Across the data below, how many lines have the word "computer" in them? Respond with the number alone.

(Pixel coordinate grounding data)
● ● ● ● ● ● ●
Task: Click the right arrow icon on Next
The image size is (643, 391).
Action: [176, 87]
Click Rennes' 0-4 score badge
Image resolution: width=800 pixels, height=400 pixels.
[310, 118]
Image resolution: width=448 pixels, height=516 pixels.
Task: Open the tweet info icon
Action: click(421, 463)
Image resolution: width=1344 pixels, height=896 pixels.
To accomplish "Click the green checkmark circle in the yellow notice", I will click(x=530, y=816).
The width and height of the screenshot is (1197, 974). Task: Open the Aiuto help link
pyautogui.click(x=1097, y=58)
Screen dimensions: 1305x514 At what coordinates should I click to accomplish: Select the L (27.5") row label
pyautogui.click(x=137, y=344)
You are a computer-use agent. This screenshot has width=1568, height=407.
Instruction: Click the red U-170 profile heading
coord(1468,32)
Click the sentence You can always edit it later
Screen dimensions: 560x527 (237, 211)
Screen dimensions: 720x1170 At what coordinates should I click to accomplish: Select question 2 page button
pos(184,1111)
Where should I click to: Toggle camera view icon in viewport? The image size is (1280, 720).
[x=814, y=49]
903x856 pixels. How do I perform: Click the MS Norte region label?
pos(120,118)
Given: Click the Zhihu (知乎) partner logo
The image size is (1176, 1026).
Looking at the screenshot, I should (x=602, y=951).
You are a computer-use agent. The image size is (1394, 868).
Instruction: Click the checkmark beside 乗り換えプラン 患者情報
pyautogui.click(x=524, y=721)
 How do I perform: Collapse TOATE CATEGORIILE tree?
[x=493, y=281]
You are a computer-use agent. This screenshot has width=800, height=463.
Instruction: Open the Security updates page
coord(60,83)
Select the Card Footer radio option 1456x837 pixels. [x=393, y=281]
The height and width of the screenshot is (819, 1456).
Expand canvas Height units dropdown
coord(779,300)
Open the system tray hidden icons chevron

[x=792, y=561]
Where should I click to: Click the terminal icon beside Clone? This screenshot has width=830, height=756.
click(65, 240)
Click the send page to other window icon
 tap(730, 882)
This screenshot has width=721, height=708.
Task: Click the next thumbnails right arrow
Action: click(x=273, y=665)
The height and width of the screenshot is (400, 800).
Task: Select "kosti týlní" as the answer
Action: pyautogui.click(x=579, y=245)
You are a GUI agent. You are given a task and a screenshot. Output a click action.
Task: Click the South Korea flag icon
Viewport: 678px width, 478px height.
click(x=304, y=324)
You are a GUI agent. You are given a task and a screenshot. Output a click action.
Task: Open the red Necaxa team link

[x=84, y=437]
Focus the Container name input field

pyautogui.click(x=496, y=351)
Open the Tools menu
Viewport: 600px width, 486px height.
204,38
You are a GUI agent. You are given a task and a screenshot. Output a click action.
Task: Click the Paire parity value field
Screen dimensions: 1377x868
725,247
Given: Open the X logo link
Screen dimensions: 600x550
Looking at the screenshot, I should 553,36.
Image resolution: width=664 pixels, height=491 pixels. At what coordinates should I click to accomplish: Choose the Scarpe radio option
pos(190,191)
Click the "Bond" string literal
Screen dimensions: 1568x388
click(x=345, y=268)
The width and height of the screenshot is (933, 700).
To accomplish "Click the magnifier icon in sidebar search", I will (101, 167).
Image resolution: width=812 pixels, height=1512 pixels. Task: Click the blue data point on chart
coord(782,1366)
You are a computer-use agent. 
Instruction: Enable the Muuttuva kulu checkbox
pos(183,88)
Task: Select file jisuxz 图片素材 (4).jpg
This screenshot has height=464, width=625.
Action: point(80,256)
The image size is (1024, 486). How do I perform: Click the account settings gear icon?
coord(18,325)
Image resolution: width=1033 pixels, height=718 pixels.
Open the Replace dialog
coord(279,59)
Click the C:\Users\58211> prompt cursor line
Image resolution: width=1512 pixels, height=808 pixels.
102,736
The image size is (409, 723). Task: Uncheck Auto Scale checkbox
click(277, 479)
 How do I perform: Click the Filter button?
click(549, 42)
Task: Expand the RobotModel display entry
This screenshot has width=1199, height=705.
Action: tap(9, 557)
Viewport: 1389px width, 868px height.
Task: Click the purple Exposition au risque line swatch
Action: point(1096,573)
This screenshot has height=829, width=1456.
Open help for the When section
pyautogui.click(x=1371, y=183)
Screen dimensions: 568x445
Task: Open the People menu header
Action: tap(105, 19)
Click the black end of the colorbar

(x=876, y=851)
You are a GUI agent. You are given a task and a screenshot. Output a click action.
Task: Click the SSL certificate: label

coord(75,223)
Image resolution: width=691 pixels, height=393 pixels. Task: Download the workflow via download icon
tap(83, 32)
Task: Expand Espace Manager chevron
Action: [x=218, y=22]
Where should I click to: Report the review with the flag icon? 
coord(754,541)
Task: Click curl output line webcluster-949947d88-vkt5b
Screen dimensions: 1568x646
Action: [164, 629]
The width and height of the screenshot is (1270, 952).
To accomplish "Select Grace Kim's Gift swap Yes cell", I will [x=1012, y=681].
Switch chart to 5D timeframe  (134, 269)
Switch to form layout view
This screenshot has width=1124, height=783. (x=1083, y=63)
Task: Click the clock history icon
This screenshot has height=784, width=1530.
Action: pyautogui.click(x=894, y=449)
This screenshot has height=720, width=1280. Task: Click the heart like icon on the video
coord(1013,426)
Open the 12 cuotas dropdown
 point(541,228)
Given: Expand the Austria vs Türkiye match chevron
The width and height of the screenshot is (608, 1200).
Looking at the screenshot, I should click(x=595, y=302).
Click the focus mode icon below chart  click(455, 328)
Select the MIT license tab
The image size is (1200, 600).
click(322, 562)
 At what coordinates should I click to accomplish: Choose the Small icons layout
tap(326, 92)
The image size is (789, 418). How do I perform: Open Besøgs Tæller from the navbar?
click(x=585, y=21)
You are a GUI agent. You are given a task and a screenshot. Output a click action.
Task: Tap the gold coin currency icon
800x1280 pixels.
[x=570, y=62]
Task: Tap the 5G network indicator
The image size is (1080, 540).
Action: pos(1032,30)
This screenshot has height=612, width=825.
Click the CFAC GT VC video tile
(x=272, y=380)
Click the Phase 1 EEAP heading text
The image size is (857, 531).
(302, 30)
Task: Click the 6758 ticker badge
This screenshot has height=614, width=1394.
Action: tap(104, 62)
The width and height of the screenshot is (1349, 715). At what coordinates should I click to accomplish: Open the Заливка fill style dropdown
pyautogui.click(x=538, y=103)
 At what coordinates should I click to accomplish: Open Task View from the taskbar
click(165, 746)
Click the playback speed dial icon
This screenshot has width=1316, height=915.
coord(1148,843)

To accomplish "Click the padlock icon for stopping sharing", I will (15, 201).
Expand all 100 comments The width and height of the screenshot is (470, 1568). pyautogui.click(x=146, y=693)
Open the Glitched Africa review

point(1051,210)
● ● ● ● ● ● ●
--- Solved exercise ---
4